* Task *
Print the lines from the line with "Task: Click the $678,875 value label" to the line with "Action: (386, 165)", unchanged and including both.

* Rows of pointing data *
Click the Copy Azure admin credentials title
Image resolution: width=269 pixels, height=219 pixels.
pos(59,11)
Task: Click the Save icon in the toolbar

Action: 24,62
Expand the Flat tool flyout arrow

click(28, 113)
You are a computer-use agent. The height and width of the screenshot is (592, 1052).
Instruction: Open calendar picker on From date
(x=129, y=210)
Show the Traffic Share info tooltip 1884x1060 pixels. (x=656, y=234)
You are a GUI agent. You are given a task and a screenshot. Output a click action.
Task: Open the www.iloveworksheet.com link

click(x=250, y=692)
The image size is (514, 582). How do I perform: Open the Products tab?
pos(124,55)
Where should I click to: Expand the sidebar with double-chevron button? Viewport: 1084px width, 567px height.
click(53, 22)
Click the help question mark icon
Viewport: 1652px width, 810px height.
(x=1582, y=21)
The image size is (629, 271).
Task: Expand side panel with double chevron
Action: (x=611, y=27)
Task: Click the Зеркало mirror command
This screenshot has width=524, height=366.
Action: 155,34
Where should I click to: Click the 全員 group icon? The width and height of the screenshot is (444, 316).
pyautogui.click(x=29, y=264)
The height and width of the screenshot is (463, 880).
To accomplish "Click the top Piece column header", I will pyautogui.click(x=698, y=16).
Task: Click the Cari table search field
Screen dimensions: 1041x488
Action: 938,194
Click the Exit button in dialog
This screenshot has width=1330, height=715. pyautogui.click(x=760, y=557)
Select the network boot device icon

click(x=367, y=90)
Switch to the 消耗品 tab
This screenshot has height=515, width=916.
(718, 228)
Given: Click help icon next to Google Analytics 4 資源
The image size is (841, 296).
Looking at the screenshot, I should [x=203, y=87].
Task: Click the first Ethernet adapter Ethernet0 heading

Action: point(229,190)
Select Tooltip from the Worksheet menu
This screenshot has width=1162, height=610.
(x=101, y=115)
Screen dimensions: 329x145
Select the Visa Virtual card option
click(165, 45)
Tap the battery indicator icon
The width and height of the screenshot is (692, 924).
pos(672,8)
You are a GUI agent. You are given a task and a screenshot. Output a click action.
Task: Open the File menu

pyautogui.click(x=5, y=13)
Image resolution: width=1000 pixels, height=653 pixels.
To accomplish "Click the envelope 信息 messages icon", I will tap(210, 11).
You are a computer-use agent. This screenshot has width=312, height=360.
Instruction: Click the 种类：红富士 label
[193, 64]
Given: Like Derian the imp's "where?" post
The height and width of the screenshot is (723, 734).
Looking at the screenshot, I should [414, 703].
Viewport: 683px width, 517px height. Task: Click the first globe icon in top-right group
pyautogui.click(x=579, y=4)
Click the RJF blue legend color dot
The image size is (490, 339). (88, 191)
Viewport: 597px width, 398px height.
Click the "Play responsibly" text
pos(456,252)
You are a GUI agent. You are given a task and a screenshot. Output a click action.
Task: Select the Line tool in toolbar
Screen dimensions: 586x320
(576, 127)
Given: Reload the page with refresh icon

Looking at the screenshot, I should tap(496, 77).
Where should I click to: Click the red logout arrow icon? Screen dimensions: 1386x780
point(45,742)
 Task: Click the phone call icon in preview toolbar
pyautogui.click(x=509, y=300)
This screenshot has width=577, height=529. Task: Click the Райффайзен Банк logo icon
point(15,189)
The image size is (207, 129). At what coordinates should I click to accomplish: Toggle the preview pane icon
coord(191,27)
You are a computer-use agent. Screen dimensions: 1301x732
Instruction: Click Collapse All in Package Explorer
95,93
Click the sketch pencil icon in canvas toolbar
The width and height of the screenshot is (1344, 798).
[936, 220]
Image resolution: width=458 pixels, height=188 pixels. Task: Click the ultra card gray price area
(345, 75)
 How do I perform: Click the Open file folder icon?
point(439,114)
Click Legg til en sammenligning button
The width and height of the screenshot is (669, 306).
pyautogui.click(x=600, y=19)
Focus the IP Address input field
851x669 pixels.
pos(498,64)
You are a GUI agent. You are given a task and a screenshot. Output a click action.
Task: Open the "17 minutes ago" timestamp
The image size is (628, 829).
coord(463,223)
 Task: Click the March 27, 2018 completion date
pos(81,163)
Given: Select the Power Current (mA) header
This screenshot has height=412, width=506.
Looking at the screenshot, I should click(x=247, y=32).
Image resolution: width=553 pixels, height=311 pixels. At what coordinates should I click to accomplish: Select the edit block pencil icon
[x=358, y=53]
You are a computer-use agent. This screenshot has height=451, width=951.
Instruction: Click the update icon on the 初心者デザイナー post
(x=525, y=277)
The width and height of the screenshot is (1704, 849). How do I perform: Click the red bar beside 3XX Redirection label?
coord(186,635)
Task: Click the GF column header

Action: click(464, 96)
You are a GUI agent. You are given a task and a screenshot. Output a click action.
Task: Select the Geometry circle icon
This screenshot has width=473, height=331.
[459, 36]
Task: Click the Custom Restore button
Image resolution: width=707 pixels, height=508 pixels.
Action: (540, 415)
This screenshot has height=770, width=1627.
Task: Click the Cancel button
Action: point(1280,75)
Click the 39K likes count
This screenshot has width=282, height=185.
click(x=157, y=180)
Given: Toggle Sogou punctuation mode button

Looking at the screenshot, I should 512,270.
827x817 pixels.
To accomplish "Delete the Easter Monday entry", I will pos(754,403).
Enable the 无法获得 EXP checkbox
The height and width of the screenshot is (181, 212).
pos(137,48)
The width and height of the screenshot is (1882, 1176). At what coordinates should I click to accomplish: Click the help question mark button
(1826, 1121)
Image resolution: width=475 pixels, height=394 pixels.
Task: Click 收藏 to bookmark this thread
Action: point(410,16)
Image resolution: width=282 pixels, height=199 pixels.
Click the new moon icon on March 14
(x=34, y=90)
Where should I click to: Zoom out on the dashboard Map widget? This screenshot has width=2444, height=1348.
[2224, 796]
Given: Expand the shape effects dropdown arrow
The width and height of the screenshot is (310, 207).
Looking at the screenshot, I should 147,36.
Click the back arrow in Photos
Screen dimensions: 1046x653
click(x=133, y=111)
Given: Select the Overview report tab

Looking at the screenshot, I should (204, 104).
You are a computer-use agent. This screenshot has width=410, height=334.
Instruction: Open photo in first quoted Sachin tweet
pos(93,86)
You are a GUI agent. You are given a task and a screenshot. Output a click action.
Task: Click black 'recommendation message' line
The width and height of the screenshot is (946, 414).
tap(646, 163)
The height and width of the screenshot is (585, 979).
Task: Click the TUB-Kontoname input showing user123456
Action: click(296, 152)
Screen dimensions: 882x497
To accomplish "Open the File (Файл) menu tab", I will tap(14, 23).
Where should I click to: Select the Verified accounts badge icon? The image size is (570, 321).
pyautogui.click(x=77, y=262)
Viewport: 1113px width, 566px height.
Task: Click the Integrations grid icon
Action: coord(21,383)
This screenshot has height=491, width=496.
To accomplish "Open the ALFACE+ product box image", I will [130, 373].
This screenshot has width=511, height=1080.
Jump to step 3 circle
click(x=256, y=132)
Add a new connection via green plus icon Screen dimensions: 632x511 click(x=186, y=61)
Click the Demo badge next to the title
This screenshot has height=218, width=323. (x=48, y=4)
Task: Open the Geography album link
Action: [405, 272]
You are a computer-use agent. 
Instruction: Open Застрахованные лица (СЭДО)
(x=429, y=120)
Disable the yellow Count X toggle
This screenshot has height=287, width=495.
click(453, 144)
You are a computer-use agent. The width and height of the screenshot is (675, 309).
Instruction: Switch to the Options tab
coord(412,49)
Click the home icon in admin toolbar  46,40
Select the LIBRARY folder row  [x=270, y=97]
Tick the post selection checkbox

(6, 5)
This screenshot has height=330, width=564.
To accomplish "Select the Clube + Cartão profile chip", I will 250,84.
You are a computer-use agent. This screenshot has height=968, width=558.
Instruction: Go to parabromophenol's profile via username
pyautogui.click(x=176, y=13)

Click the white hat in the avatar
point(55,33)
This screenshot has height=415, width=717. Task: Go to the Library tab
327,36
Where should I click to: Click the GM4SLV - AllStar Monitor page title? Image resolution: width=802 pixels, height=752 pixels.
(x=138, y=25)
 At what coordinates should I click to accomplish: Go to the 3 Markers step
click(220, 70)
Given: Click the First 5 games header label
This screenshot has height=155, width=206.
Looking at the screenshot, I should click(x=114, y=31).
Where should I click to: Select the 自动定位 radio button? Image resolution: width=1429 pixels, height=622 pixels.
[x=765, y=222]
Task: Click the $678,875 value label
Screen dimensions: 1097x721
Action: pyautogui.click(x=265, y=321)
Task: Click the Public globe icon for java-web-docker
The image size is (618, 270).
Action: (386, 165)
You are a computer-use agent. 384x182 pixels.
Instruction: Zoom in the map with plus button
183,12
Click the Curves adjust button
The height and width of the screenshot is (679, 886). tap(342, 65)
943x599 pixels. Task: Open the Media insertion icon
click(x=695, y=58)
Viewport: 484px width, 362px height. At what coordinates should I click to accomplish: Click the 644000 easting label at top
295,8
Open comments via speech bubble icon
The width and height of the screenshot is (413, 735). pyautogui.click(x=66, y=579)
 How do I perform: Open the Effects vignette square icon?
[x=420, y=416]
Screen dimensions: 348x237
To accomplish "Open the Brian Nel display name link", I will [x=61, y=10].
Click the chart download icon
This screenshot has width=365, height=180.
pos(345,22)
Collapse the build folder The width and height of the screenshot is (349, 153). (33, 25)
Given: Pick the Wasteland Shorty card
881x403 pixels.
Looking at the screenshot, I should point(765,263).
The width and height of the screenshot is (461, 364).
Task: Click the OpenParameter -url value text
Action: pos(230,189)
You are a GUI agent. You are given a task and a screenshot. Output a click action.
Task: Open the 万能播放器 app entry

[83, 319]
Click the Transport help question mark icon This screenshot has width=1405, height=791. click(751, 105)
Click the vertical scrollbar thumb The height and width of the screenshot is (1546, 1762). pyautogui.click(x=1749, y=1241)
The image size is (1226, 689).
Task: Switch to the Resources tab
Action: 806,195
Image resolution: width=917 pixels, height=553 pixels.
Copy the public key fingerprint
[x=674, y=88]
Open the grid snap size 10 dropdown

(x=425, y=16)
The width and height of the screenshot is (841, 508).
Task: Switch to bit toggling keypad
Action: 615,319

* Exercise answer *
Task: Click the $678,875 value label
Screen dimensions: 1097x721
Action: pyautogui.click(x=265, y=321)
Task: Click the Public globe icon for java-web-docker
The image size is (618, 270).
Action: (386, 165)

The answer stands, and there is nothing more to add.